I use Plotly quite a bit right now, almost to the point where whenever I ggplot anything I just turn it into a plotly plot. I love the work that Plotly has been doing, going to play around with Dash on the weekend. Keep up the great work!
Totally awesome. My first thought as I started reading was how I'd integrate this with Flask, and then I got to that section of the post - it's built on Flask - and we're all set.
Naming aside, this will finally get me into web programming and React.js as I can do this with my first love (Python) and the HTML/JS is abstracted away for me.
I hope so to! We learned a lot since the prototype and, more importantly, secured some corporate sponsors to help fund the work and ensure its long term success.
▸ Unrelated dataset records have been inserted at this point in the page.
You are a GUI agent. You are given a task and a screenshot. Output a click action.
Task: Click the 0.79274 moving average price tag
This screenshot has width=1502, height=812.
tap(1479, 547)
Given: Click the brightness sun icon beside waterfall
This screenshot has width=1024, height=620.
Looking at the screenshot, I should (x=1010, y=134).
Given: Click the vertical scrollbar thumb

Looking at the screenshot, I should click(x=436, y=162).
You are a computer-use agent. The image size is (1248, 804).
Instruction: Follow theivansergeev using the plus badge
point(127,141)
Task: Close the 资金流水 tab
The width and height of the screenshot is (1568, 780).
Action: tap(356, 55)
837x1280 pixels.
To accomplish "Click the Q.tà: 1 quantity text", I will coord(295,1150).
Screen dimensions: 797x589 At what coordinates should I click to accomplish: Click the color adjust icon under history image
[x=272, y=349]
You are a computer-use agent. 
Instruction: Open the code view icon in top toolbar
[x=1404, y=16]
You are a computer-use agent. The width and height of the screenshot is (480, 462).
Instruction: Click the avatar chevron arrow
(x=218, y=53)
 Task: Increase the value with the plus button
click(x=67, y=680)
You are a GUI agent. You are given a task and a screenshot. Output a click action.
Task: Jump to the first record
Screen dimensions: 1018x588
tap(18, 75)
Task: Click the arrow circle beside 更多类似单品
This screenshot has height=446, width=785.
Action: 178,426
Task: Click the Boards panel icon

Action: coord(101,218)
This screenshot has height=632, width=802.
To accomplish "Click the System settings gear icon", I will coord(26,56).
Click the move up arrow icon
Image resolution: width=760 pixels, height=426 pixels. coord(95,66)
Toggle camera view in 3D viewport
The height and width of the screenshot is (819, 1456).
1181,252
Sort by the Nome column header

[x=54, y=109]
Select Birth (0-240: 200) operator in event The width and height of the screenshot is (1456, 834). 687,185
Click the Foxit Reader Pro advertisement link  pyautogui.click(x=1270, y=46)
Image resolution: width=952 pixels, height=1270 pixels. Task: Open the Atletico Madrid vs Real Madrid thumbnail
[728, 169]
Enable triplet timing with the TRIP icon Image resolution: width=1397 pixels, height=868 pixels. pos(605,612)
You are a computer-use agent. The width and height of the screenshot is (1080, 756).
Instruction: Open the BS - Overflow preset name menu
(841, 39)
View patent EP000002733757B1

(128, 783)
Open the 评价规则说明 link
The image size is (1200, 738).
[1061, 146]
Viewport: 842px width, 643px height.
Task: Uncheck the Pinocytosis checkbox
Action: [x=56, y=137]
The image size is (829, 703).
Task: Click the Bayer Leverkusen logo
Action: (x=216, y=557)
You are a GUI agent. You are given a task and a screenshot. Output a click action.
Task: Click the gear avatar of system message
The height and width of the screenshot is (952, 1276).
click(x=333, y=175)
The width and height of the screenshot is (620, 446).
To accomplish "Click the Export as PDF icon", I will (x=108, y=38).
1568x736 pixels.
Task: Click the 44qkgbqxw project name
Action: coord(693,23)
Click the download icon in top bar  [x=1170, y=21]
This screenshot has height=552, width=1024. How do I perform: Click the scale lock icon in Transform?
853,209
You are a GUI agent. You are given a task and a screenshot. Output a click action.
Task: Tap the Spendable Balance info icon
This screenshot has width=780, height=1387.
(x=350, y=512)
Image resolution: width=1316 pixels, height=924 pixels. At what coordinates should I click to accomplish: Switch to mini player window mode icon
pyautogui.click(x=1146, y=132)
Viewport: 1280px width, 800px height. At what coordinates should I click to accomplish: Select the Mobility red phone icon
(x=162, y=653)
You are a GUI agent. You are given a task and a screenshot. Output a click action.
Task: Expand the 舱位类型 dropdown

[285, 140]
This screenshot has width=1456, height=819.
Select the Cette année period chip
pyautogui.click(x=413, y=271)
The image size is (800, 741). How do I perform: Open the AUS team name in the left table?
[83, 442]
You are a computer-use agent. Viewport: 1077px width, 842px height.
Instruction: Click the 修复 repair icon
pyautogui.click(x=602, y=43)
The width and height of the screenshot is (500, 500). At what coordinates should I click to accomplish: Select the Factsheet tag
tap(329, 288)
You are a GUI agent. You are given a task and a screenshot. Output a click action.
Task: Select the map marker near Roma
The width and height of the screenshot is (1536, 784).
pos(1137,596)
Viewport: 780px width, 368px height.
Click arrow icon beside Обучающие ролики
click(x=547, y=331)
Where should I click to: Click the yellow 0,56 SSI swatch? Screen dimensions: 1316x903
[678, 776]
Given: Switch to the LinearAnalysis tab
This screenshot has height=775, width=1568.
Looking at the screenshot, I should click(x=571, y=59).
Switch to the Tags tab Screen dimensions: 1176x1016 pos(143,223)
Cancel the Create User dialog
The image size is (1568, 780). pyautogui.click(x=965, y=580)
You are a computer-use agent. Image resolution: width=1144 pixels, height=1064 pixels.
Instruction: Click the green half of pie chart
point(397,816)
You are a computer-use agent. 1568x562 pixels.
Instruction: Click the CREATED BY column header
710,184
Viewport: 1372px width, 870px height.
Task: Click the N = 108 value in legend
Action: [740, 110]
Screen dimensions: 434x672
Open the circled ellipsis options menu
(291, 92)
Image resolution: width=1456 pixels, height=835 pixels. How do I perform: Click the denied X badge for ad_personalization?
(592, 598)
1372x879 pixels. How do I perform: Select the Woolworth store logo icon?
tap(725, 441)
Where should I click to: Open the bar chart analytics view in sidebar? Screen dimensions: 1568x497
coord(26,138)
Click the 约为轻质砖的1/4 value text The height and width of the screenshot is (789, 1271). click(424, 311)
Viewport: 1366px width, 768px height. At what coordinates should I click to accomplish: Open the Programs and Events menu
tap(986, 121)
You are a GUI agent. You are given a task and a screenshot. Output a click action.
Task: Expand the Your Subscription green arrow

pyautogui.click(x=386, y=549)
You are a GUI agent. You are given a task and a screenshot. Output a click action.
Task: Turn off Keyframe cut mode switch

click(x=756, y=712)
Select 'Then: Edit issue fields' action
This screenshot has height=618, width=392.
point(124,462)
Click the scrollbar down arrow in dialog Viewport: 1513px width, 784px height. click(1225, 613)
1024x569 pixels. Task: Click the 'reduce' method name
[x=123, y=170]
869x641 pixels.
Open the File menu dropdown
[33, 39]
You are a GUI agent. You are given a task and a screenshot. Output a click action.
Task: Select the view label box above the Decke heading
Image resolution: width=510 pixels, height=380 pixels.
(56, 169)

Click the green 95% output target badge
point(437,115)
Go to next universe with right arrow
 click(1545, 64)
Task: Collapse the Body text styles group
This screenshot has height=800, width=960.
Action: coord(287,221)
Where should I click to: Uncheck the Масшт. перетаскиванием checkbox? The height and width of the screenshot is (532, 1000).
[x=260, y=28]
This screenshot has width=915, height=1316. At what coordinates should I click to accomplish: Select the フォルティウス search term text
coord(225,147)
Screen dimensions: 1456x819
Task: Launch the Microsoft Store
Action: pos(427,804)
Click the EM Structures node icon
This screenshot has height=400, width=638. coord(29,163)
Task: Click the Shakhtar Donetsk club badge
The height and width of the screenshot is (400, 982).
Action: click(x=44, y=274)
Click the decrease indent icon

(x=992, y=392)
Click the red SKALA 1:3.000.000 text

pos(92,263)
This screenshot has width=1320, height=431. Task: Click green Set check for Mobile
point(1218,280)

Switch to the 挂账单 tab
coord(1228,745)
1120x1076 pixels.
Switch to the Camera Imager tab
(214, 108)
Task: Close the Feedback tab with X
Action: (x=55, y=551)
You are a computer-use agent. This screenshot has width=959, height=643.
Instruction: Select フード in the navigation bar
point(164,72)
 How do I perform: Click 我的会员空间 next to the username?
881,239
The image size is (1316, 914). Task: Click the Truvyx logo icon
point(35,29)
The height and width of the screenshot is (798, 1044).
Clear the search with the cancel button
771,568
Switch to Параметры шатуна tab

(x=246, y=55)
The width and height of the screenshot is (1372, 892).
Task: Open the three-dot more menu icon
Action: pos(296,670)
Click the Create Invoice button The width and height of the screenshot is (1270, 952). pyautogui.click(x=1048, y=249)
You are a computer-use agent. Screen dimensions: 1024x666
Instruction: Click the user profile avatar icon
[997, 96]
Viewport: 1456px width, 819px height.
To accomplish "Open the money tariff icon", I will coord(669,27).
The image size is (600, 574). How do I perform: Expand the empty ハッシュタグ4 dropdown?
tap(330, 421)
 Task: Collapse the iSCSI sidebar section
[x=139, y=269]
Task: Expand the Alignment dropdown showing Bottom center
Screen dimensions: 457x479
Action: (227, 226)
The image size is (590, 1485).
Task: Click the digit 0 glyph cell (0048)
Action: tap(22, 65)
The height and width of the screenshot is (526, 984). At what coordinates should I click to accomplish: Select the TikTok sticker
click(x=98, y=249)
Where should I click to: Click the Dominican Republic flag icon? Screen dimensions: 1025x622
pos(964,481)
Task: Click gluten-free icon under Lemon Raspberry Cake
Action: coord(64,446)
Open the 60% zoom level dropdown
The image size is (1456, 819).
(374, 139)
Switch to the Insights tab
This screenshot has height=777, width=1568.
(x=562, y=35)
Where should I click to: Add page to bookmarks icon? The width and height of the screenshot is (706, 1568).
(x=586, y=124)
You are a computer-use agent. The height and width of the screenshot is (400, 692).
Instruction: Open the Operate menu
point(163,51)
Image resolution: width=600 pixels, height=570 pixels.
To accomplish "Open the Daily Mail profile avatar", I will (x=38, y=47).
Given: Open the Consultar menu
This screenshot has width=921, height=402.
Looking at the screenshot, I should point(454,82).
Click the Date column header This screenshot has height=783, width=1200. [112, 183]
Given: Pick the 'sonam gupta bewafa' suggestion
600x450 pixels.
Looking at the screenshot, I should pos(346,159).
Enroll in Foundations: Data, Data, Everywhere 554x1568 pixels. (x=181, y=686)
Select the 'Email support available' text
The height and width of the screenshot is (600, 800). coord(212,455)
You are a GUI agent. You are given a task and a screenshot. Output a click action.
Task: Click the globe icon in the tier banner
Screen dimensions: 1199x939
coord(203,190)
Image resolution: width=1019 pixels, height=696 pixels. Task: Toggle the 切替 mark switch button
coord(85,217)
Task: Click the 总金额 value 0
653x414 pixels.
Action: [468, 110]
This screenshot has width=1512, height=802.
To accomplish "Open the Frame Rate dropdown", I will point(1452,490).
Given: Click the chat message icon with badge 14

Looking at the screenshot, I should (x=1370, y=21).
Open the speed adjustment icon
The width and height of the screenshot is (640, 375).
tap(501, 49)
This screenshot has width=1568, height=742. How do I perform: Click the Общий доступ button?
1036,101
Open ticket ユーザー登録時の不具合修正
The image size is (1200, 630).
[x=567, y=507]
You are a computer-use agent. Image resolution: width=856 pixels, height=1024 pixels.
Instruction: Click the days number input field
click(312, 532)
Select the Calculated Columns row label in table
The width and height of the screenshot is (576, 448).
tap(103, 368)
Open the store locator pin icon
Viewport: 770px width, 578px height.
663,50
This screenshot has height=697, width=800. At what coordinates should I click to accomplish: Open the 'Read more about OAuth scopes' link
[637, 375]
If you can wrap up your D3.js visualization in a React component with a declarative API, then you can turn it into a Dash component. Here's the tutorial on creating custom Dash components: https://plot.ly/dash/plugins and as a reference example, here's how we're wrapping up the plotly.js library as a Dash component: https://github.com/plotly/dash-core-components/blob/master/s...
This is probably the 5th or 6th "Dash" named product I've seen in the last 2 years.
There's:
Dash, the amazon order button
Dash, the offline API docs
Dash, the prepaid debit card
Dash, the restaurant payment service (acquired)
Dash, the OP's link
and probably a few more I'm forgetting.